Under the EU AI Act (risk-tier-based): Classification determines obligations. If your system falls into a high-risk category (Annex III), you have mandatory obligations regardless of intent or actual impact. The compliance activity centers on conformity assessment, technical documentation, and registration. The approach is most similar to product safety regulation — if you manufacture a “high-risk product,” you must certify it.

Multi-Jurisdiction Compliance Strategy

For enterprises subject to all three jurisdictions, the optimal strategy builds from the broadest framework inward:

Step 1: Build your NIST AI RMF foundation. NIST compliance activates the TRAIGA safe harbor (saving you up to $200,000 per violation in potential penalties) and provides the structural backbone for ISO 42001 alignment. It's the only framework with direct statutory value in the United States.

Step 2: Layer Colorado impact assessments. Add impact-based risk assessment on top of your NIST MAP and MEASURE functions. Colorado requires you to evaluate outcomes, not just design intent. This means monitoring deployed systems for discriminatory impact, conducting annual bias audits, and providing consumer disclosures — activities that NIST alone doesn't mandate.

Step 3: Extend to EU AI Act conformity. Map your NIST + Colorado compliance activities against EU AI Act Articles 9–15. The EU Act is the most prescriptive of the three, requiring specific technical documentation (Art. 11), automatic logging (Art. 12), and conformity assessment by notified bodies for certain high-risk categories. Treat the EU layer as an additive compliance module built on the NIST/Colorado base.

Step 4: Maintain jurisdiction-specific evidence. Each jurisdiction has different evidence requirements. The Texas AG wants NIST alignment scores and cure readiness documentation. Colorado courts want impact assessment reports and audit results. EU authorities want conformity declarations and technical documentation files. A unified platform can maintain one evidence base and generate jurisdiction-specific packages on demand.

How TXAIMS Handles All Three Jurisdictions

TXAIMS Enterprise ($1,499/mo) is purpose-built for multi-jurisdiction AI compliance. The platform provides:

  • Jurisdiction tagging. Tag each AI system with its applicable jurisdictions. TXAIMS automatically applies the relevant compliance requirements and tracks your posture against each law independently.
  • NIST alignment scoring with real-time TRAIGA safe harbor readiness tracking. Your defense is always current.
  • Colorado impact assessment templates mapped to SB 24-205 requirements. Pre-built workflows for annual bias audits and consumer disclosure documentation.
  • EU AI Act risk classification against Annex III categories. Conformity checklist tracking for Articles 9–15.
  • Multi-jurisdiction evidence bundles. Generate audit-ready packages formatted for the Texas AG, Colorado courts, or EU supervisory authorities — all from the same underlying evidence.
  • Regulatory change monitoring. As each jurisdiction updates its requirements, TXAIMS flags new gaps and generates remediation guidance automatically.

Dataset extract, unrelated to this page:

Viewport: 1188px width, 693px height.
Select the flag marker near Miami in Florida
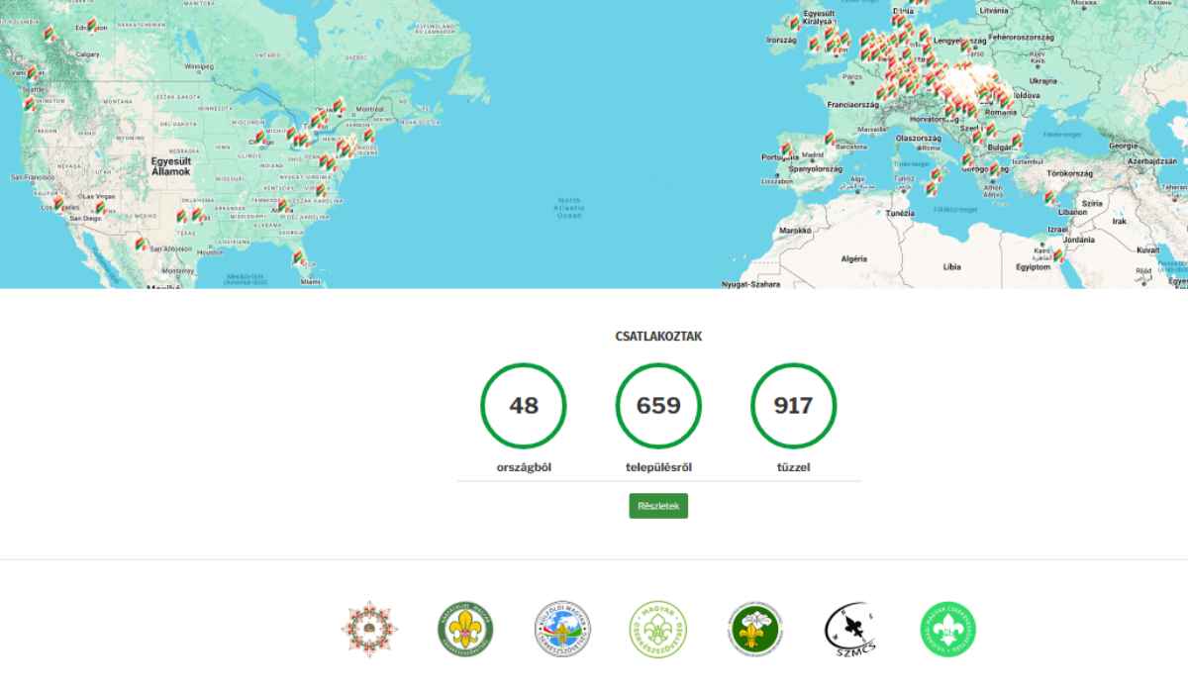[x=297, y=258]
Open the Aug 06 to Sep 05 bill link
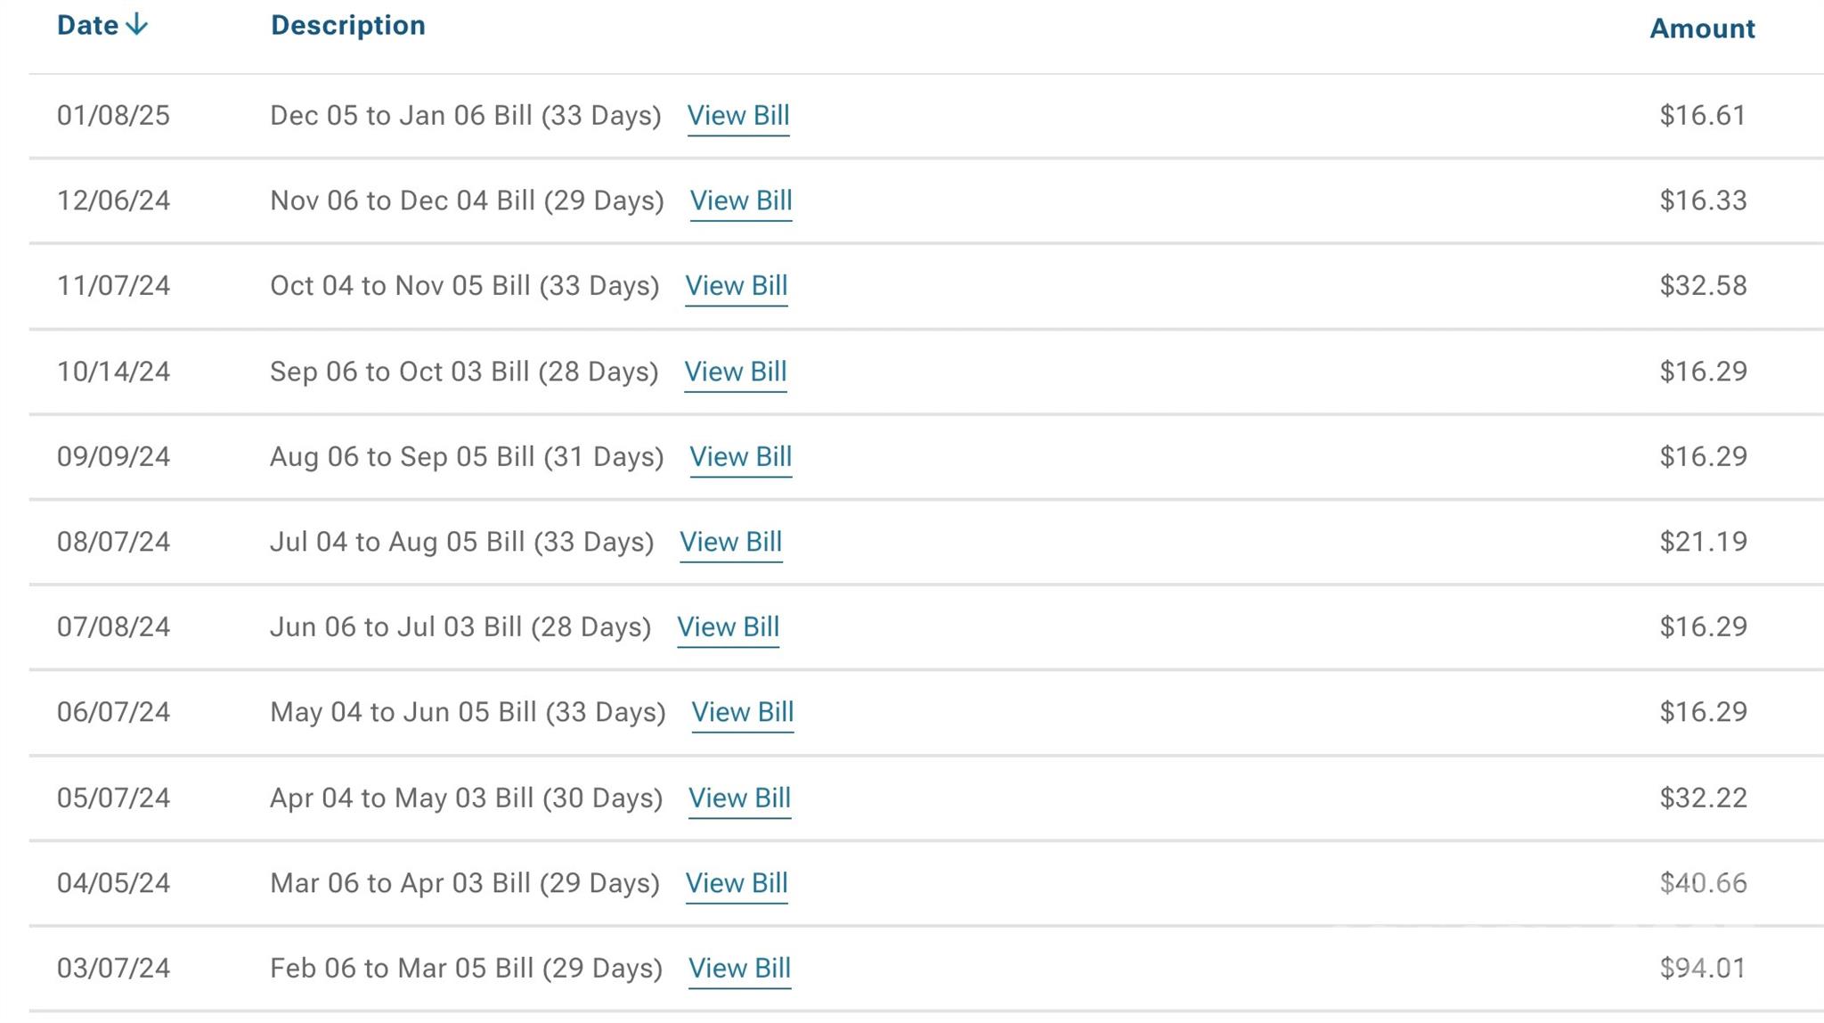This screenshot has width=1824, height=1023. (740, 457)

Key Takeaways for Enterprise Compliance Teams

1. Colorado compliance does not equal Texas compliance. The intent-based vs. impact-based distinction means different evidence, different activities, and different defenses. Assuming overlap will leave gaps.

2. The EU AI Act has the highest penalties and broadest reach. If your AI affects EU residents or enters the EU market, you're subject to the Act's full weight — regardless of where your servers or headquarters are located.

3. Texas is the only jurisdiction with a statutory safe harbor. NIST AI RMF alignment provides a legal defense that no other law offers. Build it first.

4. Colorado's private right of action creates the highest litigation risk. Class action exposure from discriminatory AI outcomes is uncapped and immediate — no cure period, no AG notice required.

5. Unified compliance platforms eliminate the multi-jurisdiction tax. Managing three separate compliance programs triples your cost. A platform like TXAIMS that maps controls across jurisdictions saves 40–60% of compliance effort.